• _Exercise objective_:
Reproduce every item below word for word, keeping each line unchanged.

Items drawn from a dataset
----------------------------------------

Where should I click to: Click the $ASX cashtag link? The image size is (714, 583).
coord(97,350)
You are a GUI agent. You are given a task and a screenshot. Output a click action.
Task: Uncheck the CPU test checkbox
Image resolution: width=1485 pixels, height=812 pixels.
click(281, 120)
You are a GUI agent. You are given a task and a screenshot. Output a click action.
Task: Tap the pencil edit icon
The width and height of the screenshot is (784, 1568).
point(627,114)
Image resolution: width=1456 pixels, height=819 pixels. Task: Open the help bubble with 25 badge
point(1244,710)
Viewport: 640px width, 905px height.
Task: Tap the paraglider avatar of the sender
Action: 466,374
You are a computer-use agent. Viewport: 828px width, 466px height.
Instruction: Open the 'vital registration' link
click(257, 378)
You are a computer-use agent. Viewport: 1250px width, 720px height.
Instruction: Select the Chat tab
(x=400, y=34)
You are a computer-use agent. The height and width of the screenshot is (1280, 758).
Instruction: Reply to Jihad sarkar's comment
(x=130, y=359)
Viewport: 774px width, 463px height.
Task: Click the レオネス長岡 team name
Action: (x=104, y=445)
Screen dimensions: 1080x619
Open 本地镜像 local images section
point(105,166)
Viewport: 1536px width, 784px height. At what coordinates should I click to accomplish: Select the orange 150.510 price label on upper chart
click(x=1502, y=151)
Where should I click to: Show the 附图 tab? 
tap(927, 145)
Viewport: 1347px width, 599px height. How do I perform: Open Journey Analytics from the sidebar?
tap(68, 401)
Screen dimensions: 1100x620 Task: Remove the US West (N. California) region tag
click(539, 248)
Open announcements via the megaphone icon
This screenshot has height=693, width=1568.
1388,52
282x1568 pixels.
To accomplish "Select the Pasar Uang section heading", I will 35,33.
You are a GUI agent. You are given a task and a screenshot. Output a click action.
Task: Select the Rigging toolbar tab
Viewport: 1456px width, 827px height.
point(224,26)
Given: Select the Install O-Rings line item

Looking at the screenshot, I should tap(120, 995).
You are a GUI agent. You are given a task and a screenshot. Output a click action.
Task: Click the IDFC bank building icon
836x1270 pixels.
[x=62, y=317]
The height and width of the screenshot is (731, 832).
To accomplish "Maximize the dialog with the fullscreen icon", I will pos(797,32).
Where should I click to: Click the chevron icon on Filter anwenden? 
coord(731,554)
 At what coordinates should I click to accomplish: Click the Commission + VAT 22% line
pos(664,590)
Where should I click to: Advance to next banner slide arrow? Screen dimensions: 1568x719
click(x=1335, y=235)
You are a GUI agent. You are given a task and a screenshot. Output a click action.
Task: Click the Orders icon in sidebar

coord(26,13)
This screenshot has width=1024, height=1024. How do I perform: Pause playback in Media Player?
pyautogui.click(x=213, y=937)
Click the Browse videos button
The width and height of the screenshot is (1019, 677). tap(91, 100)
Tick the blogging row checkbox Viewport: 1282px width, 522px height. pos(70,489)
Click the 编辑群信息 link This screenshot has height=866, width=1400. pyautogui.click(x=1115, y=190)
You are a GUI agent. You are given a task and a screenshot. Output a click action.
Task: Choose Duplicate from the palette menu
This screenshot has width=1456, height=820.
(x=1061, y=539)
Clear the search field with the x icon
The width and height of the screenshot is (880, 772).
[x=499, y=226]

----------------------------------------

• _Written solution_:
Where should I click to: Click the $ASX cashtag link? The image size is (714, 583).
coord(97,350)
You are a GUI agent. You are given a task and a screenshot. Output a click action.
Task: Uncheck the CPU test checkbox
Image resolution: width=1485 pixels, height=812 pixels.
click(281, 120)
You are a GUI agent. You are given a task and a screenshot. Output a click action.
Task: Tap the pencil edit icon
The width and height of the screenshot is (784, 1568).
point(627,114)
Image resolution: width=1456 pixels, height=819 pixels. Task: Open the help bubble with 25 badge
point(1244,710)
Viewport: 640px width, 905px height.
Task: Tap the paraglider avatar of the sender
Action: 466,374
You are a computer-use agent. Viewport: 828px width, 466px height.
Instruction: Open the 'vital registration' link
click(257, 378)
You are a computer-use agent. Viewport: 1250px width, 720px height.
Instruction: Select the Chat tab
(x=400, y=34)
You are a computer-use agent. The height and width of the screenshot is (1280, 758).
Instruction: Reply to Jihad sarkar's comment
(x=130, y=359)
Viewport: 774px width, 463px height.
Task: Click the レオネス長岡 team name
Action: (x=104, y=445)
Screen dimensions: 1080x619
Open 本地镜像 local images section
point(105,166)
Viewport: 1536px width, 784px height. At what coordinates should I click to accomplish: Select the orange 150.510 price label on upper chart
click(x=1502, y=151)
Where should I click to: Show the 附图 tab? 
tap(927, 145)
Viewport: 1347px width, 599px height. How do I perform: Open Journey Analytics from the sidebar?
tap(68, 401)
Screen dimensions: 1100x620 Task: Remove the US West (N. California) region tag
click(539, 248)
Open announcements via the megaphone icon
This screenshot has height=693, width=1568.
1388,52
282x1568 pixels.
To accomplish "Select the Pasar Uang section heading", I will 35,33.
You are a GUI agent. You are given a task and a screenshot. Output a click action.
Task: Select the Rigging toolbar tab
Viewport: 1456px width, 827px height.
point(224,26)
Given: Select the Install O-Rings line item

Looking at the screenshot, I should tap(120, 995).
You are a GUI agent. You are given a task and a screenshot. Output a click action.
Task: Click the IDFC bank building icon
836x1270 pixels.
[x=62, y=317]
The height and width of the screenshot is (731, 832).
To accomplish "Maximize the dialog with the fullscreen icon", I will pos(797,32).
Where should I click to: Click the chevron icon on Filter anwenden? 
coord(731,554)
 At what coordinates should I click to accomplish: Click the Commission + VAT 22% line
pos(664,590)
Where should I click to: Advance to next banner slide arrow? Screen dimensions: 1568x719
click(x=1335, y=235)
You are a GUI agent. You are given a task and a screenshot. Output a click action.
Task: Click the Orders icon in sidebar

coord(26,13)
This screenshot has width=1024, height=1024. How do I perform: Pause playback in Media Player?
pyautogui.click(x=213, y=937)
Click the Browse videos button
The width and height of the screenshot is (1019, 677). tap(91, 100)
Tick the blogging row checkbox Viewport: 1282px width, 522px height. pos(70,489)
Click the 编辑群信息 link This screenshot has height=866, width=1400. pyautogui.click(x=1115, y=190)
You are a GUI agent. You are given a task and a screenshot. Output a click action.
Task: Choose Duplicate from the palette menu
This screenshot has width=1456, height=820.
(x=1061, y=539)
Clear the search field with the x icon
The width and height of the screenshot is (880, 772).
[x=499, y=226]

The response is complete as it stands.